● **Aim of the exercise**: Gather all lines with "Locate" from the records.

● **Data supplied**:
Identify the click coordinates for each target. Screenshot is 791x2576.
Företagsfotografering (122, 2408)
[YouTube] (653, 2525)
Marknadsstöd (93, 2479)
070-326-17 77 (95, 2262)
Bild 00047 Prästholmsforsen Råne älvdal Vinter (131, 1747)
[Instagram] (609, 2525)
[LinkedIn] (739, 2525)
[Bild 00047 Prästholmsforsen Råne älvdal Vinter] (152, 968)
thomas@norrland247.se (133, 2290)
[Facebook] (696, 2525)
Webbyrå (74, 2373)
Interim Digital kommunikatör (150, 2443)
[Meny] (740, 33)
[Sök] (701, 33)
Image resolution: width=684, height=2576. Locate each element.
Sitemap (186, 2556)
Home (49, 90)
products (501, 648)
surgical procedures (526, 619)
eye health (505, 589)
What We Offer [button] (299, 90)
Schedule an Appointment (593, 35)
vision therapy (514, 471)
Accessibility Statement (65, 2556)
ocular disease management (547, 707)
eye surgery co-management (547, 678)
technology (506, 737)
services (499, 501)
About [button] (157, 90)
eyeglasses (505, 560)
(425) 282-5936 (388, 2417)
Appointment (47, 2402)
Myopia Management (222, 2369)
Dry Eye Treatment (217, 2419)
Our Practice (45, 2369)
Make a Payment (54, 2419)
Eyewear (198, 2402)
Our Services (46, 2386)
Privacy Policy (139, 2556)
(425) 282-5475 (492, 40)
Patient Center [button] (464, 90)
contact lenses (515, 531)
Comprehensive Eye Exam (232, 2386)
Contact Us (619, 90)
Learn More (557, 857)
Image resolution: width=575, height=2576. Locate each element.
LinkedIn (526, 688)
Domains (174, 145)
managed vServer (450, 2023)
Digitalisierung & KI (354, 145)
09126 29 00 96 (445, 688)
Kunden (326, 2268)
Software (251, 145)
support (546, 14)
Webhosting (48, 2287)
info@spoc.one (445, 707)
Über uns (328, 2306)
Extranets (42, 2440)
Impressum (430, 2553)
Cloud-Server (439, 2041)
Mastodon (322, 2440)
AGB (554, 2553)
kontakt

● **Task output**:
Image resolution: width=684, height=2576. Locate each element.
Image resolution: width=575, height=2576. Locate each element.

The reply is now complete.